▶ _Exercise objective_: Copy out precisely the lines of the material that follows, beginning with the line containing "Viewport: 1073px width, 428px height." and ending with its last line; exclude pictures.

▶ _Data to use_:
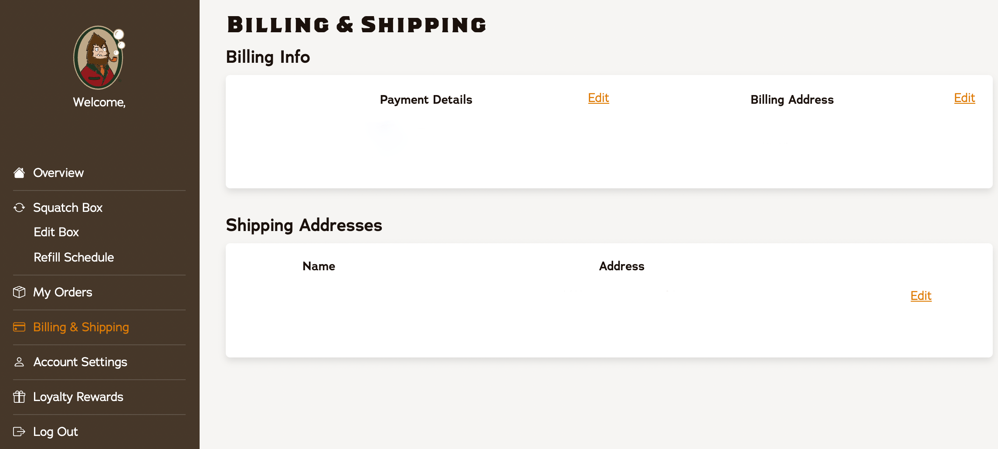Image resolution: width=998 pixels, height=449 pixels.
Task: Edit the Billing Address
Action: (x=964, y=98)
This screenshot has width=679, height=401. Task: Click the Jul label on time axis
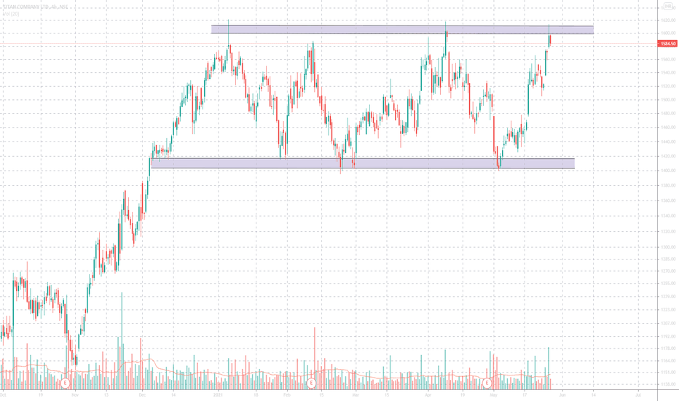[638, 395]
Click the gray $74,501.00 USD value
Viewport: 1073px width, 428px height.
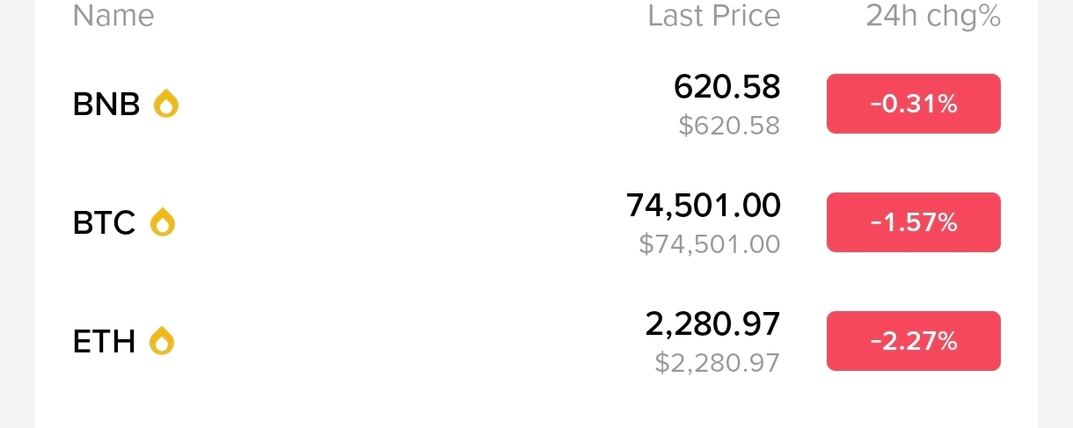(710, 244)
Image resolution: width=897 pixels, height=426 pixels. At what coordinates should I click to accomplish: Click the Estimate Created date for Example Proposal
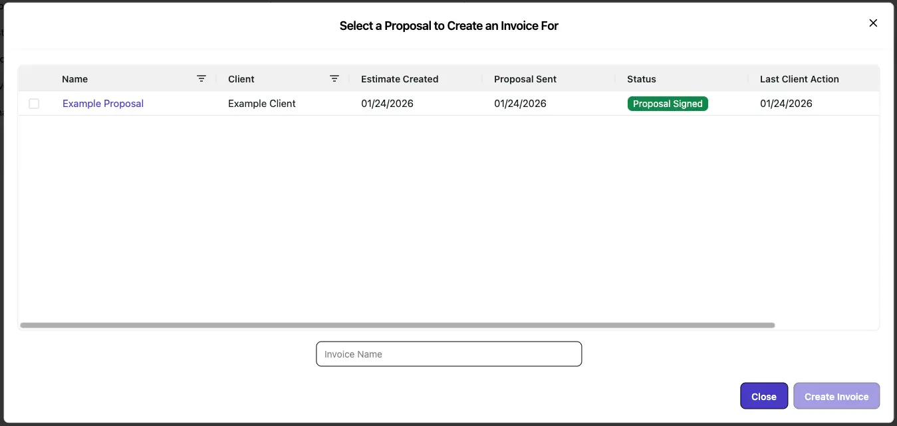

▶ _Solution_:
Viewport: 1073px width, 428px height.
(710, 244)
Image resolution: width=897 pixels, height=426 pixels. At what coordinates should I click to accomplish: Click the Estimate Created date for Example Proposal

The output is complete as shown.